Luxating patella is sometimes referred to as a loose knee, but this is really not an accurate description of the condition. It is most frequently found in small, toy and miniature dogs but it is known to occur in any size breed. Virtually all small and toy breeds can have the condition which is considered to be genetic in nature and the dog is therefore born predisposed to the condition.
patella is caused by a malformation of the knee. The kneecap is kept in place by two bony grooves that extend down the front of the femur, which is the thigh bone, as well as by muscles and tendons. The patella, the kneecap, then rides up and down these grooves to control the movement of the joint between the femur and the lower bone in the hind leg, the tibia. In small and toy breeds, often these ridges or grooves are too shallow and they allow the kneecap (the patella) to move sideways across the surface of the femur, usually to the inside. When this happens, the leg stays drawn up in a bent position until the muscle relaxes and it slips back outwards and into the groove.
Commonly dog owners will notice their dog is running or walking and all of a sudden one hind leg remains bent and held up off the ground or held up and back. The dog may yelp in pain but then in a couple of minutes the leg goes back to normal and the dog appears no worse for the incident. As the condition continues to occur the constant repositioning of the kneecap will become more and more frequent and it can cause severe lameness for days at a time. It also becomes more frequent as the dog ages although it is most commonly seen in dogs over the age of five with a history of on and off lameness.

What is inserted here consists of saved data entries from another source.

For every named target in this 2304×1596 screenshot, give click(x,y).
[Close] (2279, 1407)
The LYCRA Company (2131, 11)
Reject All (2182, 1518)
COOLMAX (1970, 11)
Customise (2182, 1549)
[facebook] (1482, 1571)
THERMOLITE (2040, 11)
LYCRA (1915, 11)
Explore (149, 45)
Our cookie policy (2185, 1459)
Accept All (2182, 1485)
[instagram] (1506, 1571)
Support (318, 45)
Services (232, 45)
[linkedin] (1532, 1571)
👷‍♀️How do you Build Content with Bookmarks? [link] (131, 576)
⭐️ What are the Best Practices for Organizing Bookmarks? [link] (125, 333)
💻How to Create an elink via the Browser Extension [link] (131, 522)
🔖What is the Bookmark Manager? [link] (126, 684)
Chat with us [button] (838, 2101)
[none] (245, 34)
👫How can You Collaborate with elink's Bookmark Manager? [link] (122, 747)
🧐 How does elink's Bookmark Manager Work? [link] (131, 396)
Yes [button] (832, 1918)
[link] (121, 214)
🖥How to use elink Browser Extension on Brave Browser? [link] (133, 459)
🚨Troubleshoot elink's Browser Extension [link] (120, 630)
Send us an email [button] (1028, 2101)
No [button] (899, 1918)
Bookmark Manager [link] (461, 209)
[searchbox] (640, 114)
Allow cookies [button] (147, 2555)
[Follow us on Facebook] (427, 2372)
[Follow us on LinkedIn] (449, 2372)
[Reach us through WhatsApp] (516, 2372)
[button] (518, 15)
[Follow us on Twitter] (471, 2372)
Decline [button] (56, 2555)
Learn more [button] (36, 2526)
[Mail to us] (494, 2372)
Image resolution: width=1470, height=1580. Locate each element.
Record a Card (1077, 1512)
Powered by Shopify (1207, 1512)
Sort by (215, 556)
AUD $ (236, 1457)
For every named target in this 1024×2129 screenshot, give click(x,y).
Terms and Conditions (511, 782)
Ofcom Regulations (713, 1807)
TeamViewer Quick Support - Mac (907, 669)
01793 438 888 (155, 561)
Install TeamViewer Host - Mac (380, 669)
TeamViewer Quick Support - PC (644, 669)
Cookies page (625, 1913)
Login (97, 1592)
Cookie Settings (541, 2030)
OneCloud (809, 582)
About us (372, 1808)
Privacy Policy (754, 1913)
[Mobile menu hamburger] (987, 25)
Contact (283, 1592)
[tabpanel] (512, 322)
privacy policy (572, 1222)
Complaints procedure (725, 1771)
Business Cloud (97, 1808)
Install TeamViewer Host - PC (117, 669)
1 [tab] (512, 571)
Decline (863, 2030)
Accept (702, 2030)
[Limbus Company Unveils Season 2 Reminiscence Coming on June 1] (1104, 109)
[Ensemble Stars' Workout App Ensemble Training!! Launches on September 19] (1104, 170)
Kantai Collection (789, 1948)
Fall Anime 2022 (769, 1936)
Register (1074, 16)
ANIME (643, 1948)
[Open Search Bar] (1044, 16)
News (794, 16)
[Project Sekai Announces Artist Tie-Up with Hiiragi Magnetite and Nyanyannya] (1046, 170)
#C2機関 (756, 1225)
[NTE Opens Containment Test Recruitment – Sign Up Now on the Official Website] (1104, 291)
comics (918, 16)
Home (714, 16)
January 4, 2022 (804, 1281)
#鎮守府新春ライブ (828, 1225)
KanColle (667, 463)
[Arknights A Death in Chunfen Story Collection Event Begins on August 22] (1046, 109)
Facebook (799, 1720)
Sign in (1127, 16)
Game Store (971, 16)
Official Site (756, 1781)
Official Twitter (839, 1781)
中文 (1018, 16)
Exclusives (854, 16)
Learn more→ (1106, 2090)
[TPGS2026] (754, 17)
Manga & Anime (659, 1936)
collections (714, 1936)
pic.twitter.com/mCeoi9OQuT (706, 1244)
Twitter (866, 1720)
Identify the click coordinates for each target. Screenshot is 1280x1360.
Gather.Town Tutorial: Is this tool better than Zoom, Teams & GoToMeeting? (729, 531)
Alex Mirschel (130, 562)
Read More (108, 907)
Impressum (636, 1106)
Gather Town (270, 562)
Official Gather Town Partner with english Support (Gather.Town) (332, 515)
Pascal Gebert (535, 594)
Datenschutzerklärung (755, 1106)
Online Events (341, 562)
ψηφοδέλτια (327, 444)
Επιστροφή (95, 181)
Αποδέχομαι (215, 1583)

Treatment can include several different options such as joint supplements, special diets, weight reduction, physical therapy and even surgical correction. The surgery entails anchoring the kneecap or deepening the grooves to keep the kneecap in the correct position. In some cases the tendons may also be attached to a lower position on the knee to help to provide more stability for the movement of the kneecap without jumping out of the grooves. At the clinic we can discuss the best possible option for your dog based on the data we obtain from examination and possible radiographs of the affected knee. Each procedure will be designed with your dog’s long term health, comfort and mobility in mind.